= William Clarke (industrialist) =

British industrialist

William Clarke (1831–1890) was an important British industrialist. He is best known as the co-founder of Clarke Chapman in Gateshead, once one of the largest employers on Tyneside.

Educated locally, Clarke undertook his apprenticeship with Longbridge's Iron Works in Bedlington and at Armstrong, Mitchell & Co. in Newcastle upon Tyne. In 1864, he set up a small engineering business on the South Shore in the same area as Hawks and Abbots iron foundries. Within a year, he had taken a partner, Abel Chapman and later the two were joined by Charles Parsons to create Clarke Chapman.

The firm relocated to St James' Road and within 20 years, was world-famous.

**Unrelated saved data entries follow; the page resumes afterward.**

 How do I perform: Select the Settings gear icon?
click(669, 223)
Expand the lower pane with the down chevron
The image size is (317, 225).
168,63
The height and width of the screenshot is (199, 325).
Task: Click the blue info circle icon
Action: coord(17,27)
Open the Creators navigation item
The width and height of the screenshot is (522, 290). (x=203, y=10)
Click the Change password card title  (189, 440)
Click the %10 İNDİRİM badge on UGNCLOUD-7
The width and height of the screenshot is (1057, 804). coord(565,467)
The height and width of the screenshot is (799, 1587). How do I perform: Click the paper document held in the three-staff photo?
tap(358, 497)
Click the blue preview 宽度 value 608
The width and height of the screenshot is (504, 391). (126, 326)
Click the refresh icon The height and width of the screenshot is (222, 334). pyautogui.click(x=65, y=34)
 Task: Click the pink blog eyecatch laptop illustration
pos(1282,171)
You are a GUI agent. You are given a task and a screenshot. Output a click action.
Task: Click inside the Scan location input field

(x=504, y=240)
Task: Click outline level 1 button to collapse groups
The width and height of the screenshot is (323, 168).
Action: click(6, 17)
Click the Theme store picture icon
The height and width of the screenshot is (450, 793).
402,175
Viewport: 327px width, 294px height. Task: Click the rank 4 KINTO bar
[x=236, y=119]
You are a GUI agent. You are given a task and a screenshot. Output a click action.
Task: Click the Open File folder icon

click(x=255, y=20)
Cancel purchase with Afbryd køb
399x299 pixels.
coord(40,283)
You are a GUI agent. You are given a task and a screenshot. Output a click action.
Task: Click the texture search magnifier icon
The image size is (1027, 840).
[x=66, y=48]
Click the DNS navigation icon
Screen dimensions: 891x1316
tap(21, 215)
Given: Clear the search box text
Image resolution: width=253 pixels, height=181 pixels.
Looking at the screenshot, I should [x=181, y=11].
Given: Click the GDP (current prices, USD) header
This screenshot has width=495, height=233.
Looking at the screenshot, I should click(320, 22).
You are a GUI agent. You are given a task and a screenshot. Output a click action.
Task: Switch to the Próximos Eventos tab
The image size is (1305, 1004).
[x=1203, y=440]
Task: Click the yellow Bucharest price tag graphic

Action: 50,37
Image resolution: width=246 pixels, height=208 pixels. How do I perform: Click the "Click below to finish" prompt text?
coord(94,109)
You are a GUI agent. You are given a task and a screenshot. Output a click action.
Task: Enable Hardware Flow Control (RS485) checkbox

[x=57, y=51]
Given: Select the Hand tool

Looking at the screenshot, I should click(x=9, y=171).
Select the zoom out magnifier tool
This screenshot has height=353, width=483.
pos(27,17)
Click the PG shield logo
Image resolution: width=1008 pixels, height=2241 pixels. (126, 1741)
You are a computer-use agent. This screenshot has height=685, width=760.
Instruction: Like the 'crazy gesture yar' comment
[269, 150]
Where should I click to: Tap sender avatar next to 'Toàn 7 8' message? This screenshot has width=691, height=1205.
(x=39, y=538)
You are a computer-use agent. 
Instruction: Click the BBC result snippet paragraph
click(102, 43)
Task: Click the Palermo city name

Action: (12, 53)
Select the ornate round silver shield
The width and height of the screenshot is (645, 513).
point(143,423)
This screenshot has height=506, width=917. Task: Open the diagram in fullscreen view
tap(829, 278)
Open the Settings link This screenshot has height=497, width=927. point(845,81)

William Clarke played an active part in the affairs of Gateshead and was a JP and a Council member for some years as well as an organiser for the local Volunteer Corps, treasurer of the Children's Hospital and a supporter of the Northern Counties Institute for the Deaf. Clarke was a staunch Methodist and the first Treasurer of the 'New Durham Road Wesleyan Mission Committee' in 1885. He also introduced a number of reading rooms and science classes for Gateshead people. It was said of William that he seldom 'strayed from the banks of the Tyne'. He died unexpectedly at the age of 59.